WHAT YOU HAVE TO DO: Could you write out the data that follows, exactly and in full?

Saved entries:
=== Section Start ===

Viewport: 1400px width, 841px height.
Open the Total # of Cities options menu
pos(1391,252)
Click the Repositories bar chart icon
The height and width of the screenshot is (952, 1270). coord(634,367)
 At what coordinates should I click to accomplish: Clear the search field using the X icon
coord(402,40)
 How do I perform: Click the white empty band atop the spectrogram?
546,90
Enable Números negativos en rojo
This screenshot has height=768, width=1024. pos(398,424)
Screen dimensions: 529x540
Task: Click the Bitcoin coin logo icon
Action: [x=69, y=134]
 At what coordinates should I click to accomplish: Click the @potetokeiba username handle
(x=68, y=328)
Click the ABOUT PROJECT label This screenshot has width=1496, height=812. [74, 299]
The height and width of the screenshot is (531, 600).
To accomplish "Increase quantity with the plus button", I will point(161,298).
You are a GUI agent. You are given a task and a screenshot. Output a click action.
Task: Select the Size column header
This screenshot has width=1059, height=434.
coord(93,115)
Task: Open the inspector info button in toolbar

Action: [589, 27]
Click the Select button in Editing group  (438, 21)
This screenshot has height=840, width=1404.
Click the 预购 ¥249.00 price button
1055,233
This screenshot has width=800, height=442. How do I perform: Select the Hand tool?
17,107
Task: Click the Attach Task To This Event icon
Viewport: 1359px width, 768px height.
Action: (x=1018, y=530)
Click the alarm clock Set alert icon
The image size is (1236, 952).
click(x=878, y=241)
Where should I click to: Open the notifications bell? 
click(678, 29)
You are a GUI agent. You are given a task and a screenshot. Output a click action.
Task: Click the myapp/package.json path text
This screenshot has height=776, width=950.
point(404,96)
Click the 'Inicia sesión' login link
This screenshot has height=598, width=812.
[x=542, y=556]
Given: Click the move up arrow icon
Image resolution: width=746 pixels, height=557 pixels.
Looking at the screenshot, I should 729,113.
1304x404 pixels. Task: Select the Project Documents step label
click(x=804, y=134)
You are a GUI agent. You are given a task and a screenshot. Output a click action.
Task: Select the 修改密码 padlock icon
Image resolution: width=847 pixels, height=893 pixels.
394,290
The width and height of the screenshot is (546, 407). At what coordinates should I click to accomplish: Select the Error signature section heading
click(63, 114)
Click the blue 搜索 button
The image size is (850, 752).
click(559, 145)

=== Section End ===

EXERCISE SOLUTION:
Viewport: 1400px width, 841px height.
Open the Total # of Cities options menu
pos(1391,252)
Click the Repositories bar chart icon
The height and width of the screenshot is (952, 1270). coord(634,367)
 At what coordinates should I click to accomplish: Clear the search field using the X icon
coord(402,40)
 How do I perform: Click the white empty band atop the spectrogram?
546,90
Enable Números negativos en rojo
This screenshot has height=768, width=1024. pos(398,424)
Screen dimensions: 529x540
Task: Click the Bitcoin coin logo icon
Action: [x=69, y=134]
 At what coordinates should I click to accomplish: Click the @potetokeiba username handle
(x=68, y=328)
Click the ABOUT PROJECT label This screenshot has width=1496, height=812. [74, 299]
The height and width of the screenshot is (531, 600).
To accomplish "Increase quantity with the plus button", I will point(161,298).
You are a GUI agent. You are given a task and a screenshot. Output a click action.
Task: Select the Size column header
This screenshot has width=1059, height=434.
coord(93,115)
Task: Open the inspector info button in toolbar

Action: [589, 27]
Click the Select button in Editing group  (438, 21)
This screenshot has height=840, width=1404.
Click the 预购 ¥249.00 price button
1055,233
This screenshot has width=800, height=442. How do I perform: Select the Hand tool?
17,107
Task: Click the Attach Task To This Event icon
Viewport: 1359px width, 768px height.
Action: (x=1018, y=530)
Click the alarm clock Set alert icon
The image size is (1236, 952).
click(x=878, y=241)
Where should I click to: Open the notifications bell? 
click(678, 29)
You are a GUI agent. You are given a task and a screenshot. Output a click action.
Task: Click the myapp/package.json path text
This screenshot has height=776, width=950.
point(404,96)
Click the 'Inicia sesión' login link
This screenshot has height=598, width=812.
[x=542, y=556]
Given: Click the move up arrow icon
Image resolution: width=746 pixels, height=557 pixels.
Looking at the screenshot, I should 729,113.
1304x404 pixels. Task: Select the Project Documents step label
click(x=804, y=134)
You are a GUI agent. You are given a task and a screenshot. Output a click action.
Task: Select the 修改密码 padlock icon
Image resolution: width=847 pixels, height=893 pixels.
394,290
The width and height of the screenshot is (546, 407). At what coordinates should I click to accomplish: Select the Error signature section heading
click(63, 114)
Click the blue 搜索 button
The image size is (850, 752).
click(559, 145)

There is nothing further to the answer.